Show every line in the records below that contains the word "computer".

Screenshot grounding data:
==============================

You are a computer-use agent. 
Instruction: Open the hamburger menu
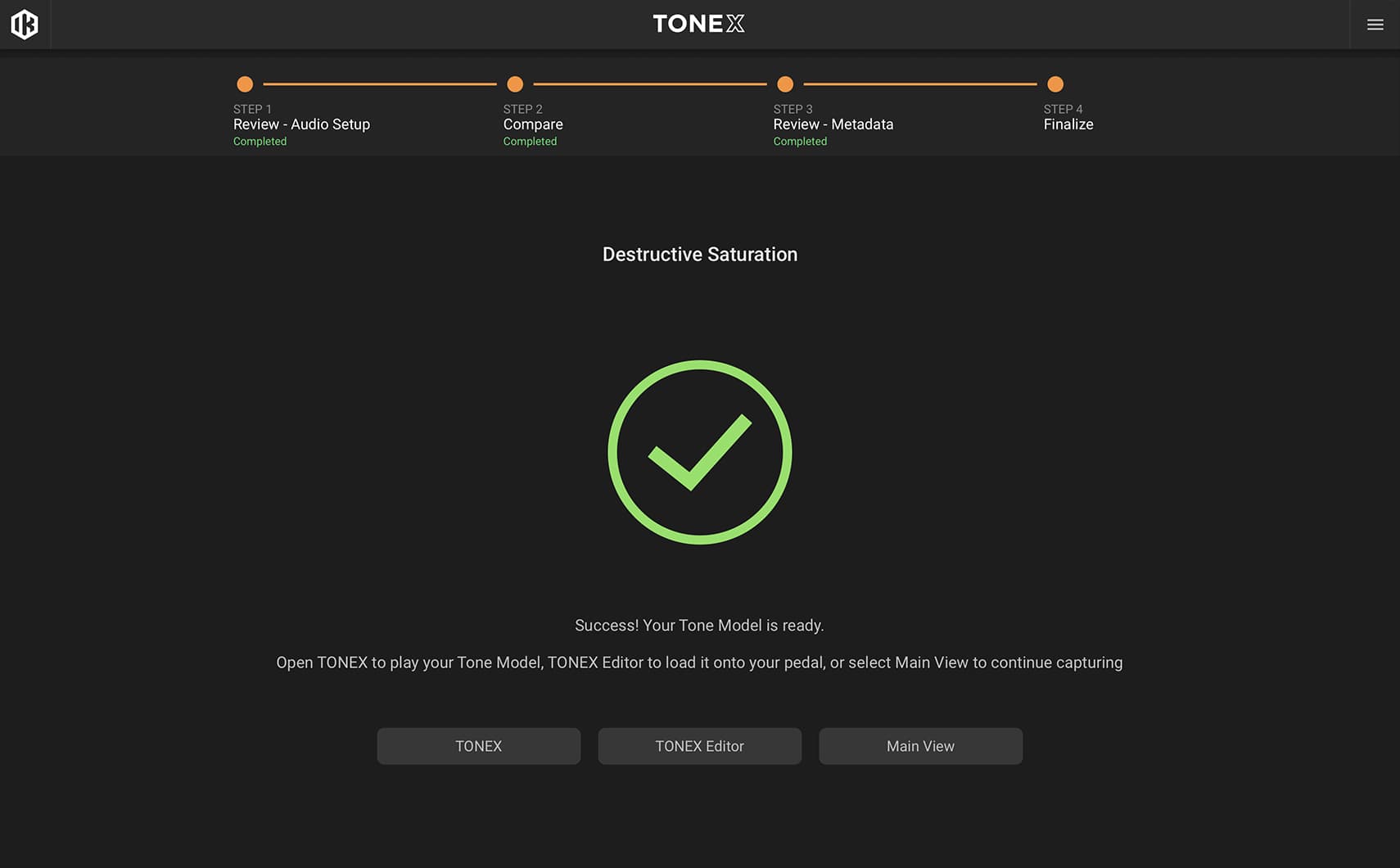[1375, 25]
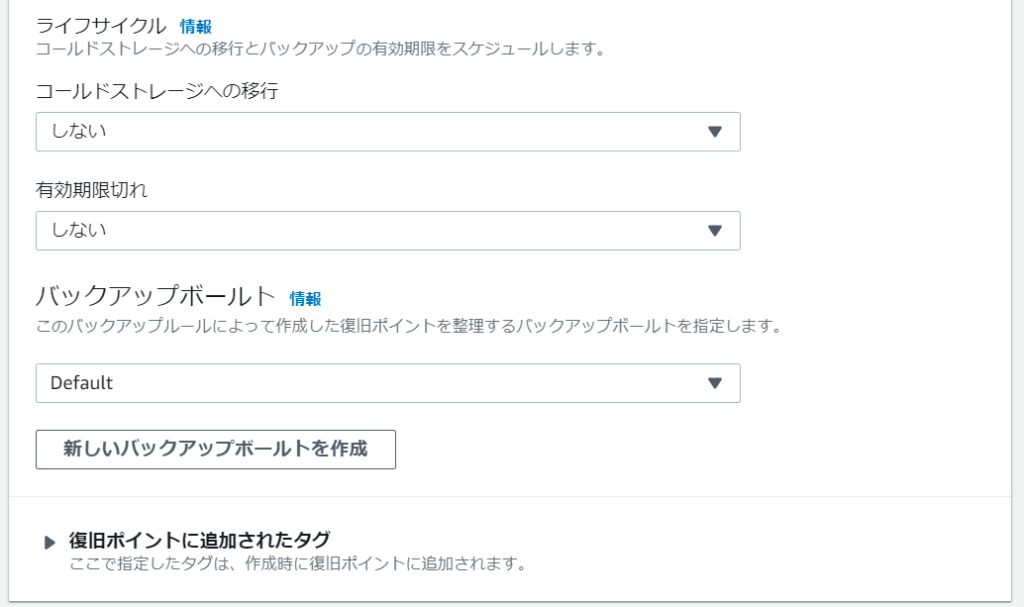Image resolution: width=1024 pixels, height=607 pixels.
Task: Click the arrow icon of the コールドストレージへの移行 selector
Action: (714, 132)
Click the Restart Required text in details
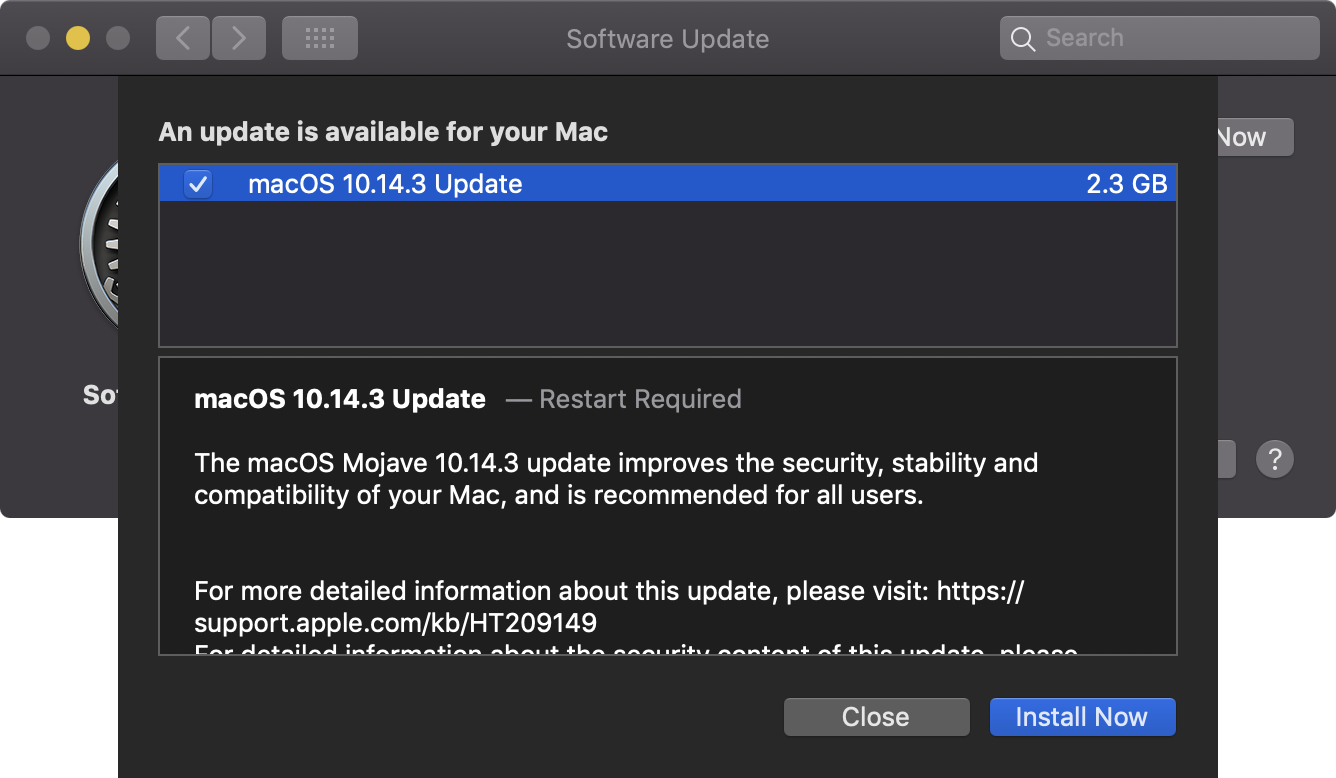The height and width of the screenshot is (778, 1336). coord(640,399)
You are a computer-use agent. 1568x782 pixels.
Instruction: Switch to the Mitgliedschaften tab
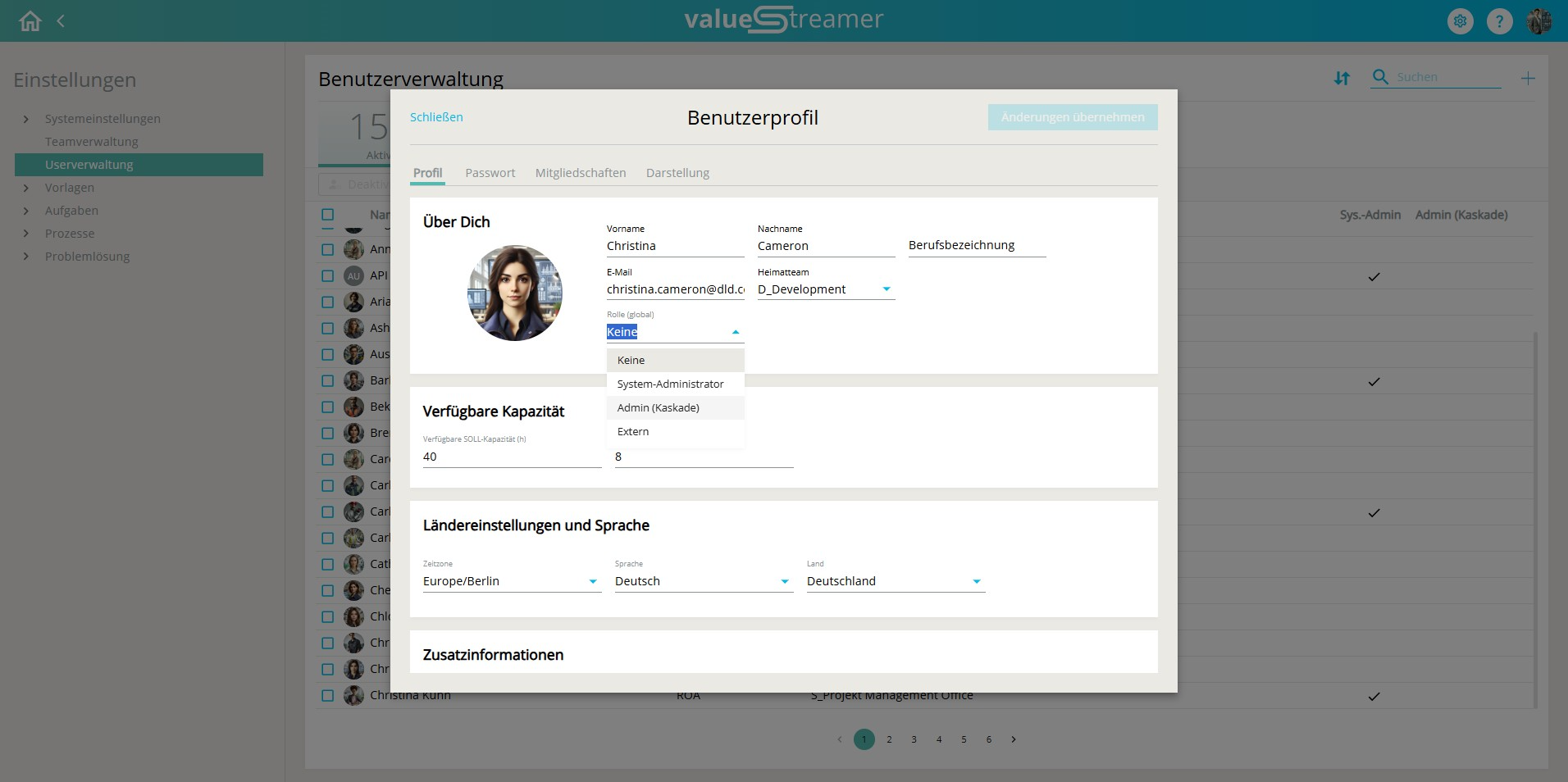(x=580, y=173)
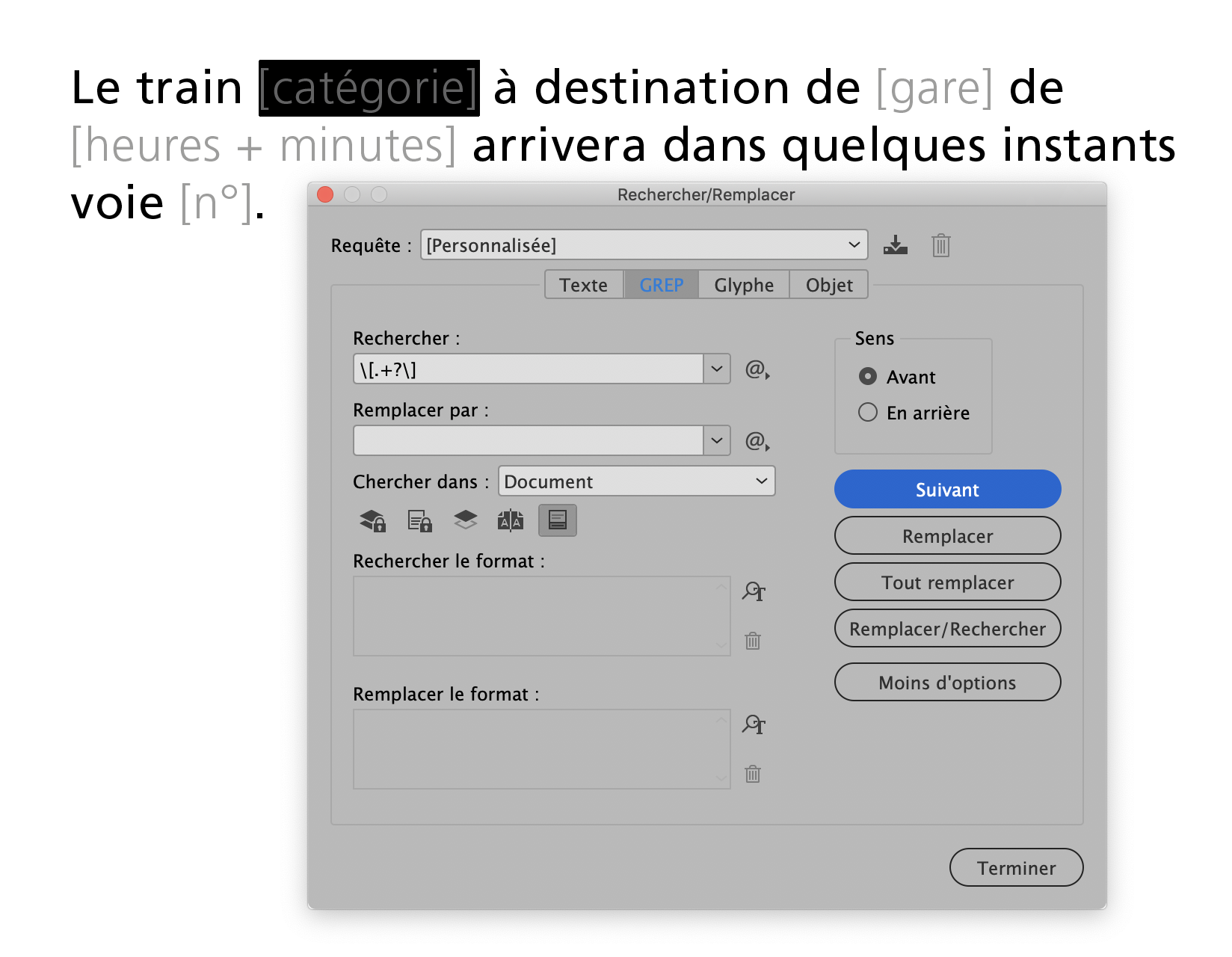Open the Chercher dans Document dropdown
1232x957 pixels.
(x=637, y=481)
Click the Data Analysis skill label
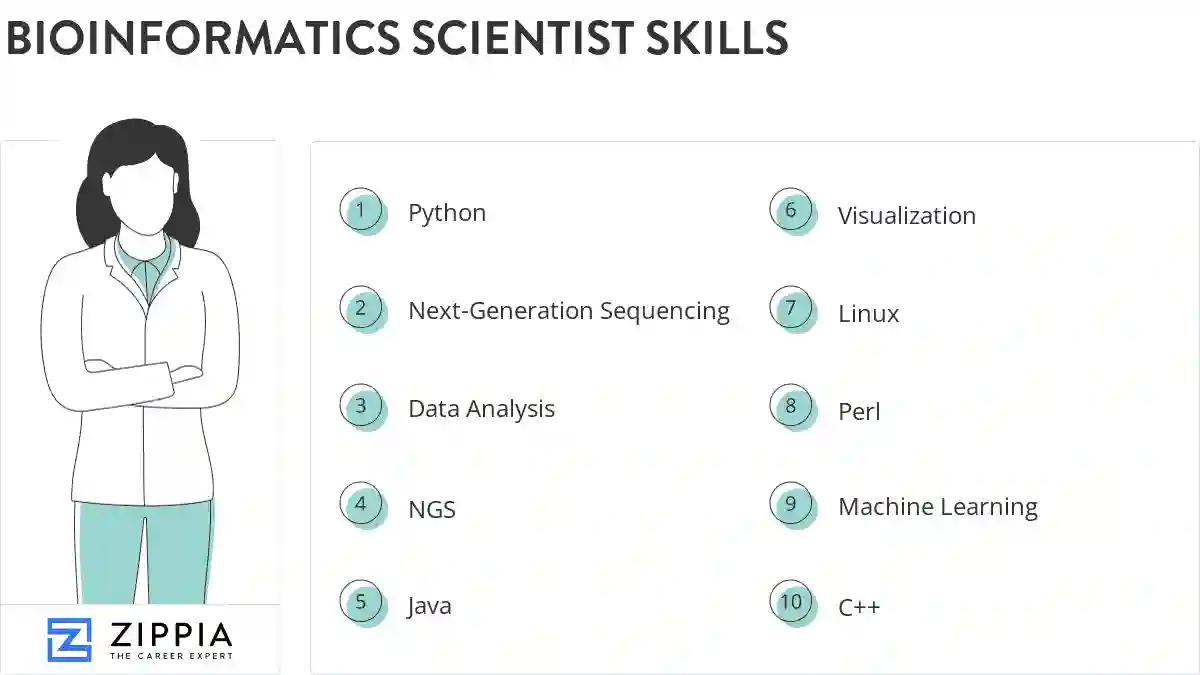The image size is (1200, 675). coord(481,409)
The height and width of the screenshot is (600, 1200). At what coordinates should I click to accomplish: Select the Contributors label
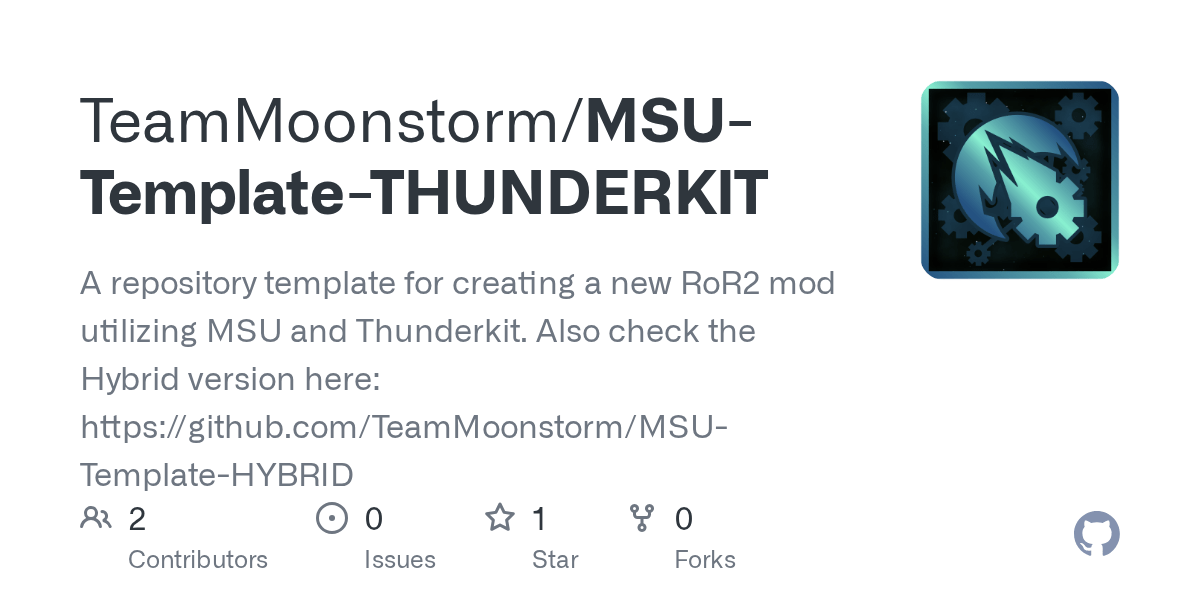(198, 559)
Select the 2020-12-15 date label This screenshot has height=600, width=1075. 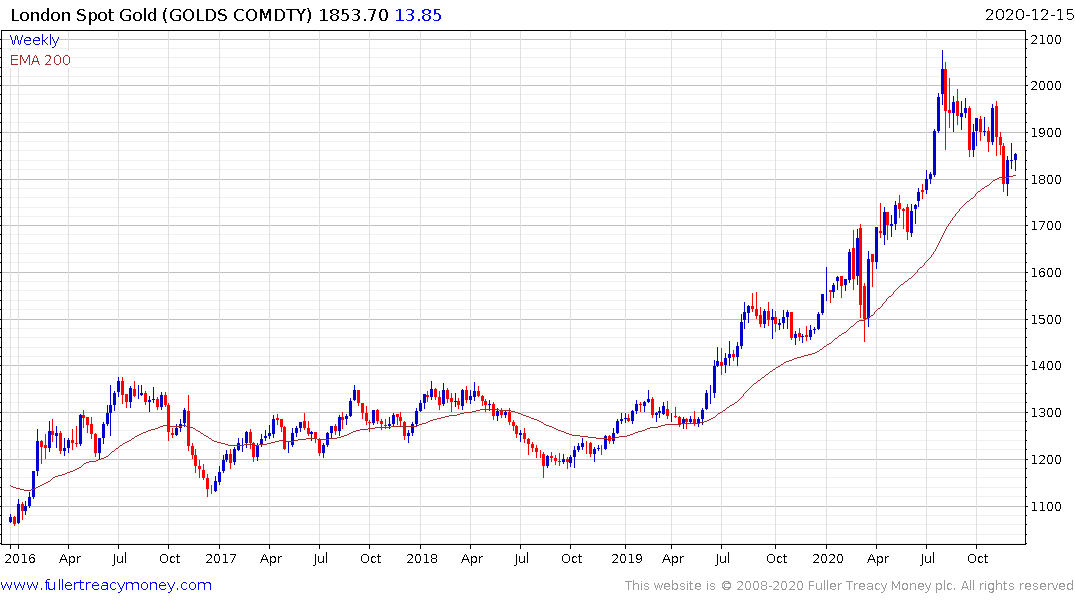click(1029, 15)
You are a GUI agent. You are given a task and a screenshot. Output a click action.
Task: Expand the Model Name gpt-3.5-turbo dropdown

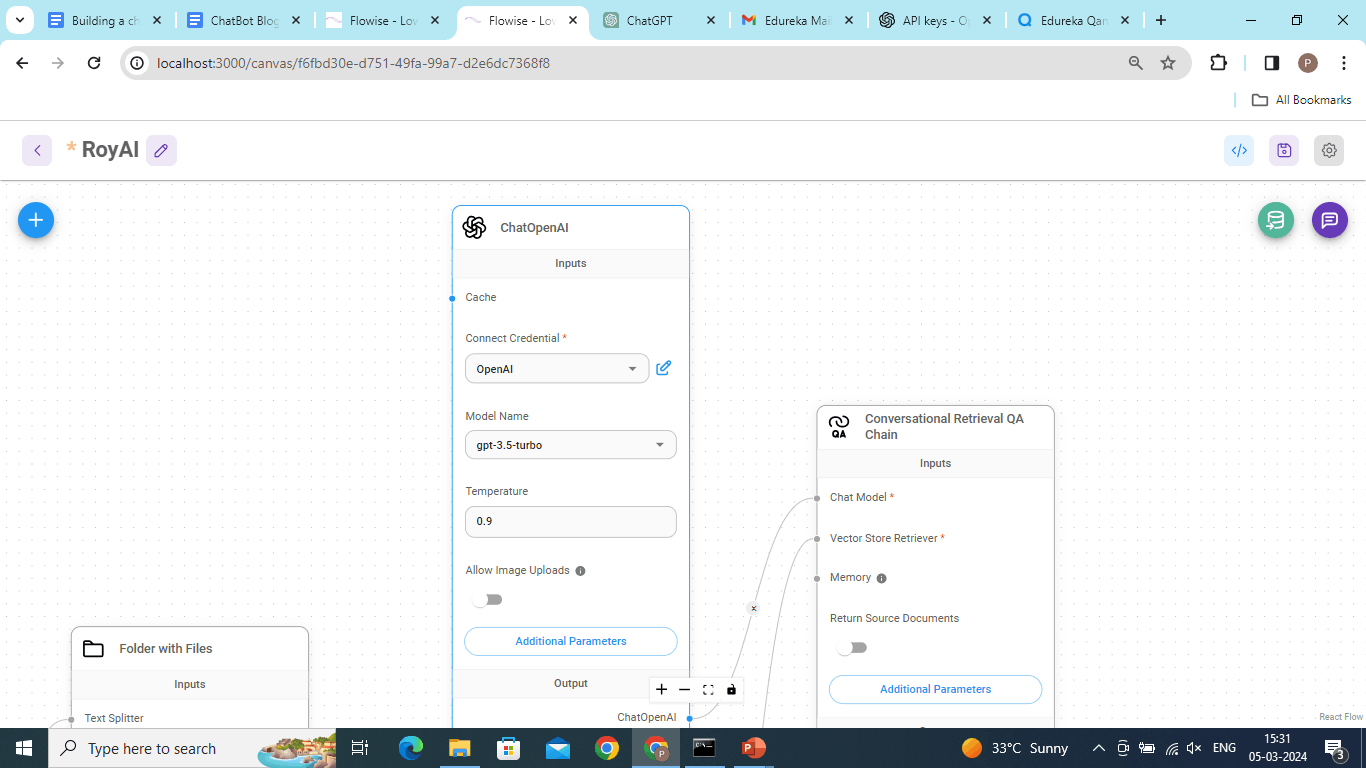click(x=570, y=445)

==============================

SOLUTION TO THE EXERCISE:
You are a computer-use agent. 
You are a computer-use agent. 1568x782 pixels.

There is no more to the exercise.